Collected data

%%

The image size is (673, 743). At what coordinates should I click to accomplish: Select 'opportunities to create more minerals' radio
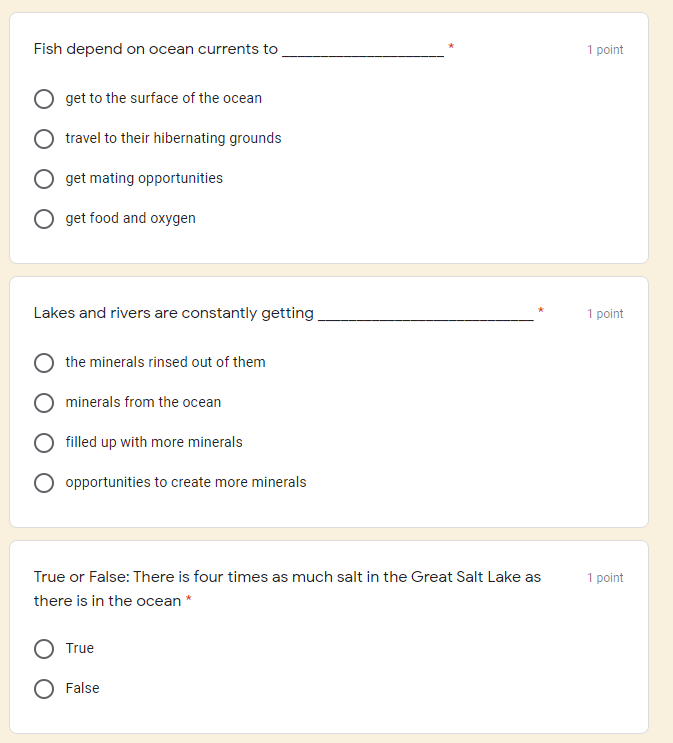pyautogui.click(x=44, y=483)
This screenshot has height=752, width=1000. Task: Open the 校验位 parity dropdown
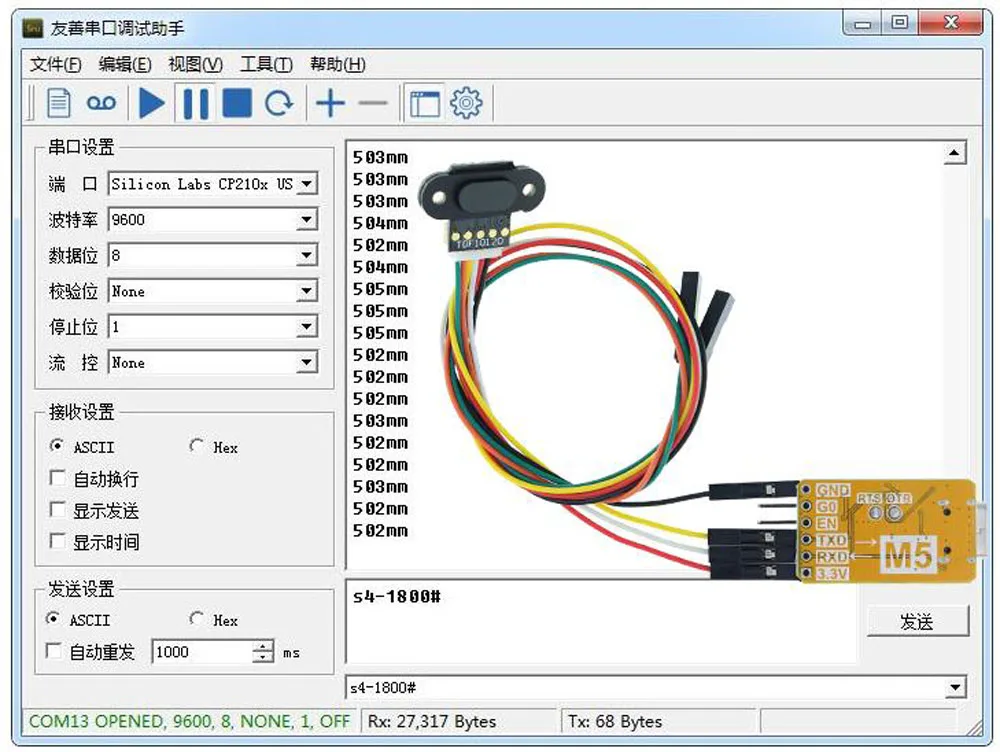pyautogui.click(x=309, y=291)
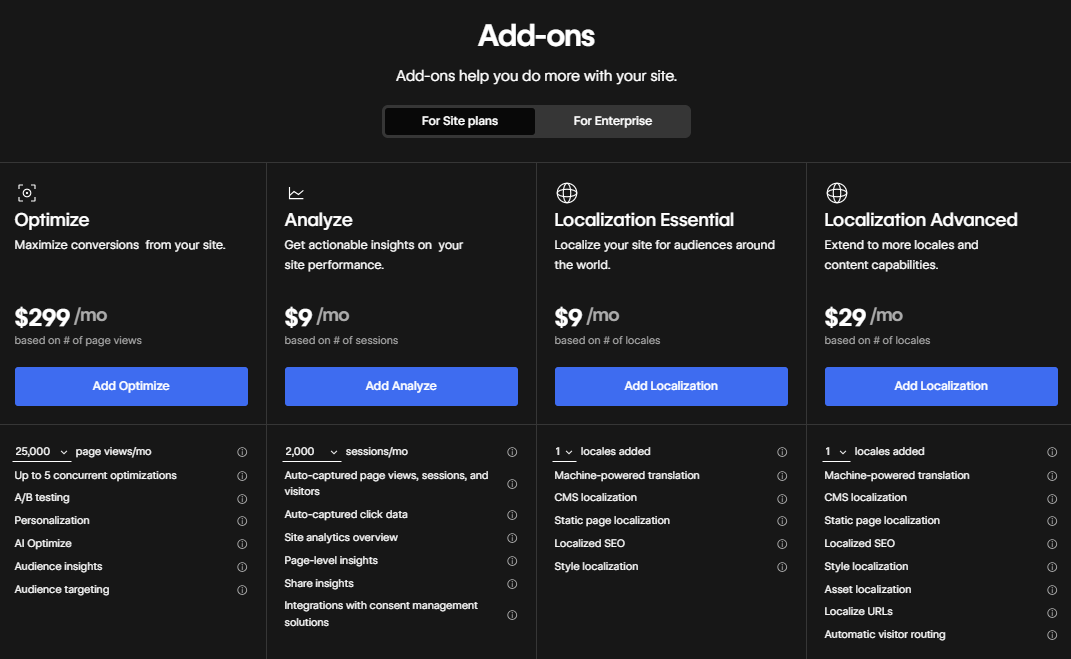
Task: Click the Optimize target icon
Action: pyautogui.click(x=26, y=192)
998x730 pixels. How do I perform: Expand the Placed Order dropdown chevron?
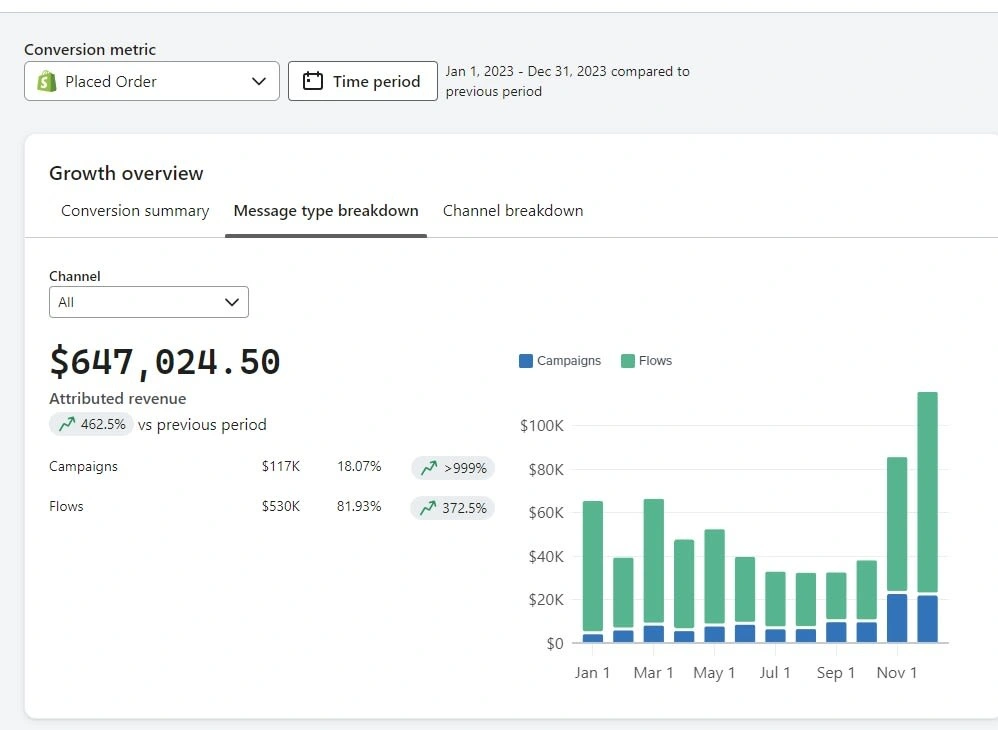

%%

PROBLEM TO WORK ON> With the pictures dropped, give every entry above again exactly.

COMPLETED TASK>
The image size is (673, 743). At what coordinates should I click to accomplish: Select 'opportunities to create more minerals' radio
pyautogui.click(x=44, y=483)
This screenshot has height=752, width=1000. Task: Open the 校验位 parity dropdown
pyautogui.click(x=309, y=291)
Task: Click the Optimize target icon
Action: pyautogui.click(x=26, y=192)
998x730 pixels. How do I perform: Expand the Placed Order dropdown chevron?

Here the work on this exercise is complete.